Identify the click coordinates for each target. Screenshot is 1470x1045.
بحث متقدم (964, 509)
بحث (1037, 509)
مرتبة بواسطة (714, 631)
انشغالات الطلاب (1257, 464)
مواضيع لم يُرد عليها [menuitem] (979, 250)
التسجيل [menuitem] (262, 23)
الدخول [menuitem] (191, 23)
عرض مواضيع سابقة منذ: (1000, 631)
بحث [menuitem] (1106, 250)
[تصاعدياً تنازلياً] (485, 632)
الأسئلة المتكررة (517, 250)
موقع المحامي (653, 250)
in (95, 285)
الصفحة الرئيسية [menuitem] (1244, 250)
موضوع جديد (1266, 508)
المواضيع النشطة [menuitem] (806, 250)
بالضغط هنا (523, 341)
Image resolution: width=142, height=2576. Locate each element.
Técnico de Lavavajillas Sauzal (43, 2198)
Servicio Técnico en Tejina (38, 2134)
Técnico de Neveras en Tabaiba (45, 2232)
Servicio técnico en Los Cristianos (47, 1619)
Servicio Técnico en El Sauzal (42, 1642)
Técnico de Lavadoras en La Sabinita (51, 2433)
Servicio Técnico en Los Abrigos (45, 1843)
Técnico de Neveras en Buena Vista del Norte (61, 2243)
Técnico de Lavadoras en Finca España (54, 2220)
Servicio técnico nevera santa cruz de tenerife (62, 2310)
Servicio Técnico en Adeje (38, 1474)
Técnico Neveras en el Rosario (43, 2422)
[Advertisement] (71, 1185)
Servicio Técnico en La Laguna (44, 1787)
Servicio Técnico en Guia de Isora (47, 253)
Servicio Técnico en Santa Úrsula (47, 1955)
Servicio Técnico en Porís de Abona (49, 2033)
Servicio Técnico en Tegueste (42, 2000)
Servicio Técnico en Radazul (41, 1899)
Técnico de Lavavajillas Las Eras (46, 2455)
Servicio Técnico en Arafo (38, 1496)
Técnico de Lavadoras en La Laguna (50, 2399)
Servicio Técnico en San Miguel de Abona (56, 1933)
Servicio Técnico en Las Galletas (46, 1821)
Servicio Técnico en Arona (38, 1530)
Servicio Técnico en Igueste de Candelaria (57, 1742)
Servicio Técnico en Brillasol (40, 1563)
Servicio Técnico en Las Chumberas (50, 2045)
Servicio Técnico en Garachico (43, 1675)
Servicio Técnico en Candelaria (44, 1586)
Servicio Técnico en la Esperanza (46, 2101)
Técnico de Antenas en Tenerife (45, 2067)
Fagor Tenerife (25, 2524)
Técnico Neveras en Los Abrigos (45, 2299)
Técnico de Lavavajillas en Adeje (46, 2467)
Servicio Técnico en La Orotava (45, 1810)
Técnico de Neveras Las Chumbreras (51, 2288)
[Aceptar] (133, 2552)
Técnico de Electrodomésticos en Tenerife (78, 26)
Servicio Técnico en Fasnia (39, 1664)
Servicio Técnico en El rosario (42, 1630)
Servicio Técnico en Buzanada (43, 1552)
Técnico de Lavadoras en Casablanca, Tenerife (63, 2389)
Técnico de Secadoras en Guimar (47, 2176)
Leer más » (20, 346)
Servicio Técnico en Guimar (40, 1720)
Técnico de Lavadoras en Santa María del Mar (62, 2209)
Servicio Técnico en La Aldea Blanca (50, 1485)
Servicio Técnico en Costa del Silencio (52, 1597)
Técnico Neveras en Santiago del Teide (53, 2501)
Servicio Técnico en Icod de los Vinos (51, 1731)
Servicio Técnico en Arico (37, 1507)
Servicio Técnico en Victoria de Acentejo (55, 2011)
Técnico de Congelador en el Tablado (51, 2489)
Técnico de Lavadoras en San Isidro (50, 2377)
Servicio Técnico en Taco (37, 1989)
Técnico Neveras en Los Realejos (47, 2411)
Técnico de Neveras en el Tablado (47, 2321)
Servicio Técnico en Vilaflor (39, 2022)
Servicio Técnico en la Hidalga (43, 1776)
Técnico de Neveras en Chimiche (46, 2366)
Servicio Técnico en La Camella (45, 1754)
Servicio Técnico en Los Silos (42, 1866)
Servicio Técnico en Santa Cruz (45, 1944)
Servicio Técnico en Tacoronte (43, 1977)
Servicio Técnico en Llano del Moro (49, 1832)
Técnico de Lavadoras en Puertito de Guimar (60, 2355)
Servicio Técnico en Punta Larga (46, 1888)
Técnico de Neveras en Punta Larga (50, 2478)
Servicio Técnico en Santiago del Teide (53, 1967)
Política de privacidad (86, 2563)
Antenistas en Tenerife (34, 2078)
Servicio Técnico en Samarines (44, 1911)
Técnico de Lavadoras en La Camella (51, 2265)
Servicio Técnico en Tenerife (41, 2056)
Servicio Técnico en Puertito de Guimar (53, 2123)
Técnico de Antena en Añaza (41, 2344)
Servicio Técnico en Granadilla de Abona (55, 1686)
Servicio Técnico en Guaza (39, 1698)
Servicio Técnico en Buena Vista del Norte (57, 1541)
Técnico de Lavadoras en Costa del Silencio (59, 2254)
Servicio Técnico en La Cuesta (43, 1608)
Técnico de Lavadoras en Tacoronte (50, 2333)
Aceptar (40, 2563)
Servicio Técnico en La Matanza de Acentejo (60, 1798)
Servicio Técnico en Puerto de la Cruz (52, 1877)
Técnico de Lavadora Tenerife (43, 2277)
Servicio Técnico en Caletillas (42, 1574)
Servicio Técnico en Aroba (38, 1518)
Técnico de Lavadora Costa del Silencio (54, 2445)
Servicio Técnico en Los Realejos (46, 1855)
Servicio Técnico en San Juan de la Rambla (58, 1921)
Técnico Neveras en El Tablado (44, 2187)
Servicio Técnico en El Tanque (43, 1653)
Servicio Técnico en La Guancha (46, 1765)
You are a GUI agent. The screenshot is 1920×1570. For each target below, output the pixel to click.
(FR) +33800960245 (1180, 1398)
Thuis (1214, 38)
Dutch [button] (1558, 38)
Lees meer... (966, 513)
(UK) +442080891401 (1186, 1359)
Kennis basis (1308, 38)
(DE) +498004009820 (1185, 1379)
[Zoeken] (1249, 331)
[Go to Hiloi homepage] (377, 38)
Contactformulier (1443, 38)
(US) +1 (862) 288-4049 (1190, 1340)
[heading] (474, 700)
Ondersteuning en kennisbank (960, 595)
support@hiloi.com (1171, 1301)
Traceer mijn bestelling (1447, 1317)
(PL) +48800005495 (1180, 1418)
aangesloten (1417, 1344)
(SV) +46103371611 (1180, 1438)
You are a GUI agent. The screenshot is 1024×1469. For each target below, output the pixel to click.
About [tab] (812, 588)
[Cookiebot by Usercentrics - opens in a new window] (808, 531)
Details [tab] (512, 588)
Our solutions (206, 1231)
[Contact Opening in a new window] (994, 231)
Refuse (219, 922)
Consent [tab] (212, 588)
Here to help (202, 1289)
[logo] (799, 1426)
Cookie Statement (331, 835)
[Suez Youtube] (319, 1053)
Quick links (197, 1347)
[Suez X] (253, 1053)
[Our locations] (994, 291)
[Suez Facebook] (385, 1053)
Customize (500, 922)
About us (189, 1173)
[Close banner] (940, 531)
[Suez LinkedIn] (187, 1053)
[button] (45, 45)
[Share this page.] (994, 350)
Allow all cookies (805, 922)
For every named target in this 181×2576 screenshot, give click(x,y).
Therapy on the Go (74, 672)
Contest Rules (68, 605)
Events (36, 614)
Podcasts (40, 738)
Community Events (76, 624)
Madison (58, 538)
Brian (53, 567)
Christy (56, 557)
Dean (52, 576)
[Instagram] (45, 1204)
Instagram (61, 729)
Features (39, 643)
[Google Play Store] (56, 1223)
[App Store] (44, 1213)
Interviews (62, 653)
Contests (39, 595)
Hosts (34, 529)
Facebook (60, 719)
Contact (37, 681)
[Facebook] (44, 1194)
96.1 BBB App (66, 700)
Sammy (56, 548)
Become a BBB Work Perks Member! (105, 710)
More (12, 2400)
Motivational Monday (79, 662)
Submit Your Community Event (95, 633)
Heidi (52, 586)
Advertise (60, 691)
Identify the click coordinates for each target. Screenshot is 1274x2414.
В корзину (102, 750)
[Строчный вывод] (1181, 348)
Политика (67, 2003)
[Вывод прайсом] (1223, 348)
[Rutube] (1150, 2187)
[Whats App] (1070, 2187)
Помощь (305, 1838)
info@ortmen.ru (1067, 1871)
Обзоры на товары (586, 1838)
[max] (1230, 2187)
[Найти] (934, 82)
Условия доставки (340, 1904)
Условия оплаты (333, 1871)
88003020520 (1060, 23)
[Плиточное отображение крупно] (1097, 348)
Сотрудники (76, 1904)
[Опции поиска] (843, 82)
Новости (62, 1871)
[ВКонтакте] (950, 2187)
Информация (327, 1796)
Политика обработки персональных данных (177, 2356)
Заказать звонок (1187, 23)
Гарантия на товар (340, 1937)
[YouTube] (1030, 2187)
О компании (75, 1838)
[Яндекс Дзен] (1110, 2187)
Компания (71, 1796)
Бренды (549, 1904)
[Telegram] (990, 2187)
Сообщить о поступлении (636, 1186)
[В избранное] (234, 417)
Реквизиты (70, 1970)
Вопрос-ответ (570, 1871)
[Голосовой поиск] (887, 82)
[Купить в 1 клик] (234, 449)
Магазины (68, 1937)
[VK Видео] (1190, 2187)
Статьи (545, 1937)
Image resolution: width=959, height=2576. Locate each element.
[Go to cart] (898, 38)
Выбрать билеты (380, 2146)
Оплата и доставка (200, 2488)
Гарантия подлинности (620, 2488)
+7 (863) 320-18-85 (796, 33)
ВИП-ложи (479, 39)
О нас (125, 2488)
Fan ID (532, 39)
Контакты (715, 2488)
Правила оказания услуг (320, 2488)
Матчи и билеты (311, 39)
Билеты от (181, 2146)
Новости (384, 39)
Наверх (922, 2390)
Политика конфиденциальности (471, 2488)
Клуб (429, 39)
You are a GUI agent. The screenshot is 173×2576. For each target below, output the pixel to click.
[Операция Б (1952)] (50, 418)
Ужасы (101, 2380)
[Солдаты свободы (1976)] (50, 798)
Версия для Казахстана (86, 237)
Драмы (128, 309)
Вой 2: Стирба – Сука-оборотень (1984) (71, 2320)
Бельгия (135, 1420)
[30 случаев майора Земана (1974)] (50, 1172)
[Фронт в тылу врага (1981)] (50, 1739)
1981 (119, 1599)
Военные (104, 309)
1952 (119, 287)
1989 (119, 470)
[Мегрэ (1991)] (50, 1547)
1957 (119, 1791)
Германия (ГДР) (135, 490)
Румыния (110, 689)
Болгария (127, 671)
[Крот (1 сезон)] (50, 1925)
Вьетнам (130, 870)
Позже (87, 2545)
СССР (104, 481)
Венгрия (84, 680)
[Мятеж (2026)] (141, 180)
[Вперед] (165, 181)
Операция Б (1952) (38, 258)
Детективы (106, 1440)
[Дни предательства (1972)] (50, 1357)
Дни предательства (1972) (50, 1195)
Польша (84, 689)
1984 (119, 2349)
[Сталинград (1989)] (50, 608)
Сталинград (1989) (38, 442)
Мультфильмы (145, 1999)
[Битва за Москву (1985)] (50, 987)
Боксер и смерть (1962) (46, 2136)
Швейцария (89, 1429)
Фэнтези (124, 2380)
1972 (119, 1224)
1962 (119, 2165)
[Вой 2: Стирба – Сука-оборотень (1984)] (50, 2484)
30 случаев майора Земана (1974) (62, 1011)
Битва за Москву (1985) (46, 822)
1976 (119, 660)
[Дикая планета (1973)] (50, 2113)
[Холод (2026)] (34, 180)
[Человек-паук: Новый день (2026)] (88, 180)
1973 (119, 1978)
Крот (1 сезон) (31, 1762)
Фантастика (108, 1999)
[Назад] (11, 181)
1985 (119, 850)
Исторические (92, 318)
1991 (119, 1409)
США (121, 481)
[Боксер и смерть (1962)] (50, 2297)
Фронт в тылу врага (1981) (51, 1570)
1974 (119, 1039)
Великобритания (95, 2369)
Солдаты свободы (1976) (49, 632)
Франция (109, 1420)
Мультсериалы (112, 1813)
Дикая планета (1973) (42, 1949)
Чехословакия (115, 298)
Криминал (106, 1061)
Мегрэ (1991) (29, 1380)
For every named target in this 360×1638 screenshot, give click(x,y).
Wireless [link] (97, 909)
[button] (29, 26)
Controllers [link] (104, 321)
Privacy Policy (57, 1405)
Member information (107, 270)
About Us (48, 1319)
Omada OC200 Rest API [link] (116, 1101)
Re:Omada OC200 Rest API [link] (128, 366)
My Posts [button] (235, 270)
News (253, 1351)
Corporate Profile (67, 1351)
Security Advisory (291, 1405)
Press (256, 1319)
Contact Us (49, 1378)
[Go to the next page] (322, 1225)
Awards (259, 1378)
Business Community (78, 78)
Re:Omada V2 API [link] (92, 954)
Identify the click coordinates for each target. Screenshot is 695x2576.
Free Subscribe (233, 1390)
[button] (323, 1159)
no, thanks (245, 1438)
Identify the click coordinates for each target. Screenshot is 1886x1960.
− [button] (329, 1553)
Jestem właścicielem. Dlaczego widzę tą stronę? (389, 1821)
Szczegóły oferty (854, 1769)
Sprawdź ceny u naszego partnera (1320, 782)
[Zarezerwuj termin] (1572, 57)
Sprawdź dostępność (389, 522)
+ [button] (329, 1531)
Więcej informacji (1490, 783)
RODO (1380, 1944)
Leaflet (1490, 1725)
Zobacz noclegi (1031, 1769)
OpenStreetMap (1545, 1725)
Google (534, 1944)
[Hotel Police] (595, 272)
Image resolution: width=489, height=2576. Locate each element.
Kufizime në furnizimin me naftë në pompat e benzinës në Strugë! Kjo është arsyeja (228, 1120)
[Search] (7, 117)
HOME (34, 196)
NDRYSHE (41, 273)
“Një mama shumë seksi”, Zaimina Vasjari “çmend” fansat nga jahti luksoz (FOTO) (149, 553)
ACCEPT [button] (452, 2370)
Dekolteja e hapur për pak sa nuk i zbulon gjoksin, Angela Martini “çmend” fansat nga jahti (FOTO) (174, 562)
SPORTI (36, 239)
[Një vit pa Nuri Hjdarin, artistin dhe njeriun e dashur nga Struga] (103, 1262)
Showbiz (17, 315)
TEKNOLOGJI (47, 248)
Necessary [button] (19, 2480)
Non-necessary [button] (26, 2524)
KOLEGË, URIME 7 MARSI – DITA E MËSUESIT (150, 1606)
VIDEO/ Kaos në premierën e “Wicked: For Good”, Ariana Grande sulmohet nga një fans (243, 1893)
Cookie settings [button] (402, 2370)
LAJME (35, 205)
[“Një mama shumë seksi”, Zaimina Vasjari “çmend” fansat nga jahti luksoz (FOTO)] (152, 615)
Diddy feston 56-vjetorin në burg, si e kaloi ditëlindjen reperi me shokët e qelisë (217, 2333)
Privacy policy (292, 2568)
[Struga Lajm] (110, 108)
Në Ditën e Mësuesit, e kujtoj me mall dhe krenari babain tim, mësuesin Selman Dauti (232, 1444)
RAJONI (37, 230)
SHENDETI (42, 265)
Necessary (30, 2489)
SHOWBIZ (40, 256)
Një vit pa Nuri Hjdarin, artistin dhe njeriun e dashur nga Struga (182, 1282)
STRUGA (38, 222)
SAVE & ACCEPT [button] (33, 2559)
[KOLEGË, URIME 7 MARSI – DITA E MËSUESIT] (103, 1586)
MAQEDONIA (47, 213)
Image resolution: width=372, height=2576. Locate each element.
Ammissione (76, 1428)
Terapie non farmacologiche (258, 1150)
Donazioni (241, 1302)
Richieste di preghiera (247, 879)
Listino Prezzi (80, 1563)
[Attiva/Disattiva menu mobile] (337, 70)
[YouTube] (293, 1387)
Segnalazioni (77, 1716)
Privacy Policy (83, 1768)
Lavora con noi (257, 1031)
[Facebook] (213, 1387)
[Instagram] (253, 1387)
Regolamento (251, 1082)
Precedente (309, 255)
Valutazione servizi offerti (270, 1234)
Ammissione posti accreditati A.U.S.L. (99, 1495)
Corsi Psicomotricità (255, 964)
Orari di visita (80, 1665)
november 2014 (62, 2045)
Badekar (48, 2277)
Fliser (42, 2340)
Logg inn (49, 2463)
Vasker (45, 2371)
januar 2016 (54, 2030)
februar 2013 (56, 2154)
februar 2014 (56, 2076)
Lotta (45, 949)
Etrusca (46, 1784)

PROBLEM
Your task is to transcribe, with no changes, only the lines of the listing above that lie between the line holding "[Мегрэ (1991)] (50, 1547)" and the line holding "Детективы (106, 1440)", inclusive.

SOLUTION
[Мегрэ (1991)] (50, 1547)
1957 (119, 1791)
Германия (ГДР) (135, 490)
Румыния (110, 689)
Болгария (127, 671)
[Крот (1 сезон)] (50, 1925)
Вьетнам (130, 870)
Позже (87, 2545)
СССР (104, 481)
Венгрия (84, 680)
[Мятеж (2026)] (141, 180)
[Вперед] (165, 181)
Операция Б (1952) (38, 258)
Детективы (106, 1440)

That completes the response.